**Input material:**
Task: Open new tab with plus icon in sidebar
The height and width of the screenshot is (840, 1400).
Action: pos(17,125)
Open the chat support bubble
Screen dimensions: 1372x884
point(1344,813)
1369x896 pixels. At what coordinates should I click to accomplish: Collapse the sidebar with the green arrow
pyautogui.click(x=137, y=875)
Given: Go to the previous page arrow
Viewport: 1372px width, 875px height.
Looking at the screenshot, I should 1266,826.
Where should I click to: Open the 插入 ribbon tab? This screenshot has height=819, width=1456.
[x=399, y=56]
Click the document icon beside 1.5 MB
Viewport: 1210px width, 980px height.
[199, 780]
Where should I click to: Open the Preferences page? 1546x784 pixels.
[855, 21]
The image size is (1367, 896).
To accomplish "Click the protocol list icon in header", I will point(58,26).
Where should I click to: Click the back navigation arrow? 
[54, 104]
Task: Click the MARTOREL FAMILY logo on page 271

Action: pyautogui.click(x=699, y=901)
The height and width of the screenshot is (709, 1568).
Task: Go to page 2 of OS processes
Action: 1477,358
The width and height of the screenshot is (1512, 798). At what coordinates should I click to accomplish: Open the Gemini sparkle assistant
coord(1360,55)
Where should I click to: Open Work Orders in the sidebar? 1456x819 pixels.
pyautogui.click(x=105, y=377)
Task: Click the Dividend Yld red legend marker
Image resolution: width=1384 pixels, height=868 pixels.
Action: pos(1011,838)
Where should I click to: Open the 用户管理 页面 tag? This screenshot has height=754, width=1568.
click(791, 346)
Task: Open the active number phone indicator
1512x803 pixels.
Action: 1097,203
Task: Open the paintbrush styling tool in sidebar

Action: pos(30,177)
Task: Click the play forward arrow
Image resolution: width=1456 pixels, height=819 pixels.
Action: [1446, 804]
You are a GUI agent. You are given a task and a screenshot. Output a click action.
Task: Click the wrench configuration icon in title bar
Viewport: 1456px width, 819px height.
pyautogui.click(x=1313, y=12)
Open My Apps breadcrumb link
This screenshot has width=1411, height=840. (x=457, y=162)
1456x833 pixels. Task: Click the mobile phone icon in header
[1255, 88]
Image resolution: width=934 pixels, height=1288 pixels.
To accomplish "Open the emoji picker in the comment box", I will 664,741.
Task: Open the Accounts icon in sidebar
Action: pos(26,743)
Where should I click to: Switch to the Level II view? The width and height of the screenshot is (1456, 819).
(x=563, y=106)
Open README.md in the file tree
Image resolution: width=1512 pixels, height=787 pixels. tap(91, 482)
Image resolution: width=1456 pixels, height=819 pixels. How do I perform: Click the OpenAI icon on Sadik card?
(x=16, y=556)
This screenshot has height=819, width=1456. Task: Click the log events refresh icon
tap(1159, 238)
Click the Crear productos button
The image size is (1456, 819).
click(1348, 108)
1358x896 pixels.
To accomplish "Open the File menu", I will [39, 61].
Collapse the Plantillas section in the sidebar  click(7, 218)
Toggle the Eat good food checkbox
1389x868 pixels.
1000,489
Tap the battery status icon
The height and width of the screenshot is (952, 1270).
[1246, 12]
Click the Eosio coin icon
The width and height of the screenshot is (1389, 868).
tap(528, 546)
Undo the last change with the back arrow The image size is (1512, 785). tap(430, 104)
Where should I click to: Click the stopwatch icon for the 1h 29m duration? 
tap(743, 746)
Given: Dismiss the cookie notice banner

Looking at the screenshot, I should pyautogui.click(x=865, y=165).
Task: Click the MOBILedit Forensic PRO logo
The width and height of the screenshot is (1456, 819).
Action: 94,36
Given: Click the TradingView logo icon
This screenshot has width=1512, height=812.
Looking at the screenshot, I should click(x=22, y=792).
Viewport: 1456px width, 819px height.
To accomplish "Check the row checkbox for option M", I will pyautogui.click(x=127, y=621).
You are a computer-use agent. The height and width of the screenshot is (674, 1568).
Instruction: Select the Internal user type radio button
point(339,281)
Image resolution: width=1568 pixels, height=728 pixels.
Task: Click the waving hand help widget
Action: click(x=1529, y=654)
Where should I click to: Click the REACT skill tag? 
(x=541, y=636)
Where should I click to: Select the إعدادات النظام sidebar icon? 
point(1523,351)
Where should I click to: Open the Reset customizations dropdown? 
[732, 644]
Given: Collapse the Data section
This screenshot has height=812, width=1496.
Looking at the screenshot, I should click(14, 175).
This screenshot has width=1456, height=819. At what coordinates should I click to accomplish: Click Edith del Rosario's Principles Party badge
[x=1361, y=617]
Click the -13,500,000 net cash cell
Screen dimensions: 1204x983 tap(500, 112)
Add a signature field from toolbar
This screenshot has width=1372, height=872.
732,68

**Action item:**
Output every record above exactly as it appears.

**Written reply:**
Task: Open new tab with plus icon in sidebar
The height and width of the screenshot is (840, 1400).
Action: pos(17,125)
Open the chat support bubble
Screen dimensions: 1372x884
point(1344,813)
1369x896 pixels. At what coordinates should I click to accomplish: Collapse the sidebar with the green arrow
pyautogui.click(x=137, y=875)
Given: Go to the previous page arrow
Viewport: 1372px width, 875px height.
Looking at the screenshot, I should 1266,826.
Where should I click to: Open the 插入 ribbon tab? This screenshot has height=819, width=1456.
[x=399, y=56]
Click the document icon beside 1.5 MB
Viewport: 1210px width, 980px height.
[199, 780]
Where should I click to: Open the Preferences page? 1546x784 pixels.
[855, 21]
The image size is (1367, 896).
To accomplish "Click the protocol list icon in header", I will point(58,26).
Where should I click to: Click the back navigation arrow? 
[54, 104]
Task: Click the MARTOREL FAMILY logo on page 271

Action: pyautogui.click(x=699, y=901)
The height and width of the screenshot is (709, 1568).
Task: Go to page 2 of OS processes
Action: 1477,358
The width and height of the screenshot is (1512, 798). At what coordinates should I click to accomplish: Open the Gemini sparkle assistant
coord(1360,55)
Where should I click to: Open Work Orders in the sidebar? 1456x819 pixels.
pyautogui.click(x=105, y=377)
Task: Click the Dividend Yld red legend marker
Image resolution: width=1384 pixels, height=868 pixels.
Action: pos(1011,838)
Where should I click to: Open the 用户管理 页面 tag? This screenshot has height=754, width=1568.
click(791, 346)
Task: Open the active number phone indicator
1512x803 pixels.
Action: 1097,203
Task: Open the paintbrush styling tool in sidebar

Action: pos(30,177)
Task: Click the play forward arrow
Image resolution: width=1456 pixels, height=819 pixels.
Action: [1446, 804]
You are a GUI agent. You are given a task and a screenshot. Output a click action.
Task: Click the wrench configuration icon in title bar
Viewport: 1456px width, 819px height.
pyautogui.click(x=1313, y=12)
Open My Apps breadcrumb link
This screenshot has width=1411, height=840. (x=457, y=162)
1456x833 pixels. Task: Click the mobile phone icon in header
[1255, 88]
Image resolution: width=934 pixels, height=1288 pixels.
To accomplish "Open the emoji picker in the comment box", I will 664,741.
Task: Open the Accounts icon in sidebar
Action: pos(26,743)
Where should I click to: Switch to the Level II view? The width and height of the screenshot is (1456, 819).
(x=563, y=106)
Open README.md in the file tree
Image resolution: width=1512 pixels, height=787 pixels. tap(91, 482)
Image resolution: width=1456 pixels, height=819 pixels. How do I perform: Click the OpenAI icon on Sadik card?
(x=16, y=556)
This screenshot has height=819, width=1456. Task: Click the log events refresh icon
tap(1159, 238)
Click the Crear productos button
The image size is (1456, 819).
click(1348, 108)
1358x896 pixels.
To accomplish "Open the File menu", I will [39, 61].
Collapse the Plantillas section in the sidebar  click(7, 218)
Toggle the Eat good food checkbox
1389x868 pixels.
1000,489
Tap the battery status icon
The height and width of the screenshot is (952, 1270).
[1246, 12]
Click the Eosio coin icon
The width and height of the screenshot is (1389, 868).
tap(528, 546)
Undo the last change with the back arrow The image size is (1512, 785). tap(430, 104)
Where should I click to: Click the stopwatch icon for the 1h 29m duration? 
tap(743, 746)
Given: Dismiss the cookie notice banner

Looking at the screenshot, I should pyautogui.click(x=865, y=165).
Task: Click the MOBILedit Forensic PRO logo
The width and height of the screenshot is (1456, 819).
Action: 94,36
Given: Click the TradingView logo icon
This screenshot has width=1512, height=812.
Looking at the screenshot, I should click(x=22, y=792).
Viewport: 1456px width, 819px height.
To accomplish "Check the row checkbox for option M", I will pyautogui.click(x=127, y=621).
You are a computer-use agent. The height and width of the screenshot is (674, 1568).
Instruction: Select the Internal user type radio button
point(339,281)
Image resolution: width=1568 pixels, height=728 pixels.
Task: Click the waving hand help widget
Action: click(x=1529, y=654)
Where should I click to: Click the REACT skill tag? 
(x=541, y=636)
Where should I click to: Select the إعدادات النظام sidebar icon? 
point(1523,351)
Where should I click to: Open the Reset customizations dropdown? 
[732, 644]
Given: Collapse the Data section
This screenshot has height=812, width=1496.
Looking at the screenshot, I should click(14, 175).
This screenshot has width=1456, height=819. At what coordinates should I click to accomplish: Click Edith del Rosario's Principles Party badge
[x=1361, y=617]
Click the -13,500,000 net cash cell
Screen dimensions: 1204x983 tap(500, 112)
Add a signature field from toolbar
This screenshot has width=1372, height=872.
732,68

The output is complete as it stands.